▶ **Study material**

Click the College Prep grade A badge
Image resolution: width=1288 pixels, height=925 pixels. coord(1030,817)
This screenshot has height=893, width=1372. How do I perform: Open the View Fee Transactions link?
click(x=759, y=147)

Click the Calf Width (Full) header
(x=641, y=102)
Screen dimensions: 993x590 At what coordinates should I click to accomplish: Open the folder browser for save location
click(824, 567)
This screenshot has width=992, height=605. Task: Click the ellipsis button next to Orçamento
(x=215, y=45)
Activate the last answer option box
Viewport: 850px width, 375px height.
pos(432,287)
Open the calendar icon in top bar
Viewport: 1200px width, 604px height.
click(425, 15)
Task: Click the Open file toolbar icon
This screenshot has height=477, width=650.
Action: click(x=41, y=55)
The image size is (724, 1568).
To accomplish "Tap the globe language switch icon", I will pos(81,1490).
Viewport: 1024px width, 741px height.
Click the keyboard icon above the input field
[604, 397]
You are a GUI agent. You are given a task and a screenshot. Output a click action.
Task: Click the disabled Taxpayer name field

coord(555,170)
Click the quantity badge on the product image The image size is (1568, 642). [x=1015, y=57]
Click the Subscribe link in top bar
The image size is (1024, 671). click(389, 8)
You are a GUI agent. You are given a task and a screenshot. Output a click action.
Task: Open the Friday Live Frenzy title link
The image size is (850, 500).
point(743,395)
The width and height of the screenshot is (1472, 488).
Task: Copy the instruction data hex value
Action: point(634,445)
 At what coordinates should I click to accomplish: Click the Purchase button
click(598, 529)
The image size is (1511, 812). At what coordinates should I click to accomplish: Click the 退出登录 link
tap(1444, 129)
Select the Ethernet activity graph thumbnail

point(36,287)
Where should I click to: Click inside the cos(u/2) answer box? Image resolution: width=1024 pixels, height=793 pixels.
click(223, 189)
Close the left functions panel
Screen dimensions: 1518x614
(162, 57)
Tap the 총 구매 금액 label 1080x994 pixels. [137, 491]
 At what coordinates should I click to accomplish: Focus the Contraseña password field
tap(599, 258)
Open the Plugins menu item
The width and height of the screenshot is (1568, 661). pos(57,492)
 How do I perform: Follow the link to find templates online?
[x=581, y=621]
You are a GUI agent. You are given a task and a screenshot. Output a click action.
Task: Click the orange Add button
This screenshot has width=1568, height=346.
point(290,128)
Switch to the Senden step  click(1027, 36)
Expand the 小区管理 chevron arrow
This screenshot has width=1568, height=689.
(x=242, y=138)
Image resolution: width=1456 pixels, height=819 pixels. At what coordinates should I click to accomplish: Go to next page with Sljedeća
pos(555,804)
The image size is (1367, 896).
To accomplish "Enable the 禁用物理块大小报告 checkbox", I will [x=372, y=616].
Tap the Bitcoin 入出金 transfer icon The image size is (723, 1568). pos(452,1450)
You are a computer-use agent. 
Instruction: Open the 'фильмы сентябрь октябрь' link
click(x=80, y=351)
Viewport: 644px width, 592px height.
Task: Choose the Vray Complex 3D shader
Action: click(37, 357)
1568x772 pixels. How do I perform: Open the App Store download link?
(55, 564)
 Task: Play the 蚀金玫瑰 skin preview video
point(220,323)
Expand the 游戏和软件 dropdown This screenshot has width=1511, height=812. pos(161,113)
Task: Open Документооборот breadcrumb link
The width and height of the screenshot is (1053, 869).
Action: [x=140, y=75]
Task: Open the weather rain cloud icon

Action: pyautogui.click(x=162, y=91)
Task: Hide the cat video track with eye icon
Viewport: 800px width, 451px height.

▶ **Directions**
Only the lines from the one with "How do I perform: Follow" through the last line of the material above are to be duplicated, exactly and with both ends kept.

▶ **Solution for this problem**
 How do I perform: Follow the link to find templates online?
[x=581, y=621]
You are a GUI agent. You are given a task and a screenshot. Output a click action.
Task: Click the orange Add button
This screenshot has width=1568, height=346.
point(290,128)
Switch to the Senden step  click(1027, 36)
Expand the 小区管理 chevron arrow
This screenshot has width=1568, height=689.
(x=242, y=138)
Image resolution: width=1456 pixels, height=819 pixels. At what coordinates should I click to accomplish: Go to next page with Sljedeća
pos(555,804)
The image size is (1367, 896).
To accomplish "Enable the 禁用物理块大小报告 checkbox", I will [x=372, y=616].
Tap the Bitcoin 入出金 transfer icon The image size is (723, 1568). pos(452,1450)
You are a computer-use agent. 
Instruction: Open the 'фильмы сентябрь октябрь' link
click(x=80, y=351)
Viewport: 644px width, 592px height.
Task: Choose the Vray Complex 3D shader
Action: click(37, 357)
1568x772 pixels. How do I perform: Open the App Store download link?
(55, 564)
 Task: Play the 蚀金玫瑰 skin preview video
point(220,323)
Expand the 游戏和软件 dropdown This screenshot has width=1511, height=812. pos(161,113)
Task: Open Документооборот breadcrumb link
The width and height of the screenshot is (1053, 869).
Action: [x=140, y=75]
Task: Open the weather rain cloud icon

Action: pyautogui.click(x=162, y=91)
Task: Hide the cat video track with eye icon
Viewport: 800px width, 451px height.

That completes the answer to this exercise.